■ GIVEN INSTRUCTION A:
Convert the lines of the entries starting at the one containing "I will coord(134,259)." and ending at the one containing "I will coord(191,13)." into a JSON list of strings, one string per line, leaving out blank lines.

■ PASSAGE TO READ:
— start —
Passing a Tough Test: PSU Students Compete Successfully Against Harvard Law

December 10th, 2008 by Adam

PSU freshman Samantha Spence stood calmly at the lectern in historic Ames Courtroom at Harvard Law School, preparing to speak. Samantha was nervous; after all, she was standing at the same lectern where U.S. Supreme Court justices, Presidents and world leaders have spoken. Spence was about to address a “moot court,” where she would state her case to two “judges” of the fictional Supreme Court of New Plymouth—Harvard Law Professor Alan Dershowitz and PSU Visiting Assistant Professor Eric MacLeish. Spence was contending that the Supreme Court should recognize gay couples have a constitutional right to marry, despite the fact that the supreme courts of only three states have recognized a right to gay marriage and that voters in California recently overturned one of those decisions.
— end —
■ RECORDS SHOWN:
— start —
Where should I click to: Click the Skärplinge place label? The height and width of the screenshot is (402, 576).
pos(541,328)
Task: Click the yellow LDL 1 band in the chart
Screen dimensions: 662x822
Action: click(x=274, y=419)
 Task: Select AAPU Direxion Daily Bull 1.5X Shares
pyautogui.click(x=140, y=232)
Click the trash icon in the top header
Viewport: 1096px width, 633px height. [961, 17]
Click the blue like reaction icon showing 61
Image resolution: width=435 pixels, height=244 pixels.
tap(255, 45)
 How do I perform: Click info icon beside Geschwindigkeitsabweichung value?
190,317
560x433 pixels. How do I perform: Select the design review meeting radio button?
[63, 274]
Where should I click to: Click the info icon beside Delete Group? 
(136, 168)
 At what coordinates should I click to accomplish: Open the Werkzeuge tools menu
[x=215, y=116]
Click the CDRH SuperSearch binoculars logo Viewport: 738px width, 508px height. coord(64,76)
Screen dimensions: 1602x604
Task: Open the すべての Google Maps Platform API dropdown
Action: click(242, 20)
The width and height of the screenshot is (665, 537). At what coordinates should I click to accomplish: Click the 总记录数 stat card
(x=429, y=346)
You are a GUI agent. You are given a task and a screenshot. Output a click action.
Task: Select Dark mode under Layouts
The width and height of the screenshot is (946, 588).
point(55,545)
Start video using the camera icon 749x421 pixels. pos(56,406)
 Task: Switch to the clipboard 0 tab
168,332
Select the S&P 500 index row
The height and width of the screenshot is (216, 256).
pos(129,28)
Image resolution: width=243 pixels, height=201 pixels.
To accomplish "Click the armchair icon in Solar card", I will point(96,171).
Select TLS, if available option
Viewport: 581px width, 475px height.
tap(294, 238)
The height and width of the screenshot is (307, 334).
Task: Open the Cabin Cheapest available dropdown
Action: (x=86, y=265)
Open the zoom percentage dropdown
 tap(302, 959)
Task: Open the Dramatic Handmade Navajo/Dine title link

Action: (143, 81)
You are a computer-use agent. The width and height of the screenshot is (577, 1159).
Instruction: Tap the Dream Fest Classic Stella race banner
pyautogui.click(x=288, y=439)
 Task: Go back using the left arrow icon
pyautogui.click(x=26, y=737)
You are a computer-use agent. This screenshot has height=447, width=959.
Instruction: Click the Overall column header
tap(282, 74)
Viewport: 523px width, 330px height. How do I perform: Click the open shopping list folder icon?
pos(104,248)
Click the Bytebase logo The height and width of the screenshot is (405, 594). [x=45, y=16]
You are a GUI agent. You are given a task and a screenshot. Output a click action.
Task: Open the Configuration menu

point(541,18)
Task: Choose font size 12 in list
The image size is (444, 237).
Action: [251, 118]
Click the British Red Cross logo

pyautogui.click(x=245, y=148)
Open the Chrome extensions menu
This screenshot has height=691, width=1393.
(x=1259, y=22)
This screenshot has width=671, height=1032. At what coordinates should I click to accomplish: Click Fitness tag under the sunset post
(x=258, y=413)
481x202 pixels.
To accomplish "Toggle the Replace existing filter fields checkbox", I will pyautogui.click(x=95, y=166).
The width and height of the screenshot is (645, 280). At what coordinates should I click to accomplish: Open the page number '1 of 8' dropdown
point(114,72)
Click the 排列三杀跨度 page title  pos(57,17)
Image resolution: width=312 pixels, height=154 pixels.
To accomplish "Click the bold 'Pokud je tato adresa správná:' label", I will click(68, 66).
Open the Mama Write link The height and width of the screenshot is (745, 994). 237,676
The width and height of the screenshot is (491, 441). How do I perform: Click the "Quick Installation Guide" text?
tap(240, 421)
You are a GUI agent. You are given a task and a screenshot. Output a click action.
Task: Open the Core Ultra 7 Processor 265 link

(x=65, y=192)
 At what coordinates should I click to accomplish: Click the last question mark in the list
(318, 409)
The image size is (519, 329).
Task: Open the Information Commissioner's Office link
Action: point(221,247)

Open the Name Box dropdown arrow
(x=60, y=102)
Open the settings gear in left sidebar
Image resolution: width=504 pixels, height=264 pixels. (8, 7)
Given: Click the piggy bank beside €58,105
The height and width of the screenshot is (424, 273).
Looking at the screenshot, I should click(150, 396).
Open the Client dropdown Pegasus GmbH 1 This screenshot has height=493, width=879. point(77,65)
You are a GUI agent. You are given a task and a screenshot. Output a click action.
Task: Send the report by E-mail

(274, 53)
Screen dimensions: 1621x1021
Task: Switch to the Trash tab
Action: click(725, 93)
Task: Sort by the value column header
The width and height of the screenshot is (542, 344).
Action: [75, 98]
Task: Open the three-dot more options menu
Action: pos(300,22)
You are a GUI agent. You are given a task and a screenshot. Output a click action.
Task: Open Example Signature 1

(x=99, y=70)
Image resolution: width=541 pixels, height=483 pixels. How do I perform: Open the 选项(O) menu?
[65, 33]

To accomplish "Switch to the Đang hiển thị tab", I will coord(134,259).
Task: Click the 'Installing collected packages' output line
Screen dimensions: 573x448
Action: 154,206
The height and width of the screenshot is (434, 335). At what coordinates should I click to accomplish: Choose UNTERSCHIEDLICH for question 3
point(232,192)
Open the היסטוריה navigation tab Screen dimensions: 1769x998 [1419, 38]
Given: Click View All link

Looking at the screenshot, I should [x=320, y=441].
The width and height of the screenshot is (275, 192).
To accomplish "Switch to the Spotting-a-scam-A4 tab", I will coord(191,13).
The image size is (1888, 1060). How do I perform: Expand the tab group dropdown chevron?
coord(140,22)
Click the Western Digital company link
— end —
■ GIVEN INSTRUCTION B:
In the article about PSU students competing against Harvard Law, which courtroom at Harvard Law School was Samantha Spence standing in?

■ EXERCISE OUTPUT A:
[
  "To accomplish \"Switch to the Đang hiển thị tab\", I will coord(134,259).",
  "Task: Click the 'Installing collected packages' output line",
  "Screen dimensions: 573x448",
  "Action: 154,206",
  "The height and width of the screenshot is (434, 335). At what coordinates should I click to accomplish: Choose UNTERSCHIEDLICH for question 3",
  "point(232,192)",
  "Open the היסטוריה navigation tab Screen dimensions: 1769x998 [1419, 38]",
  "Given: Click View All link",
  "Looking at the screenshot, I should [x=320, y=441].",
  "The width and height of the screenshot is (275, 192).",
  "To accomplish \"Switch to the Spotting-a-scam-A4 tab\", I will coord(191,13)."
]

■ EXERCISE OUTPUT B:
The historic Ames Courtroom.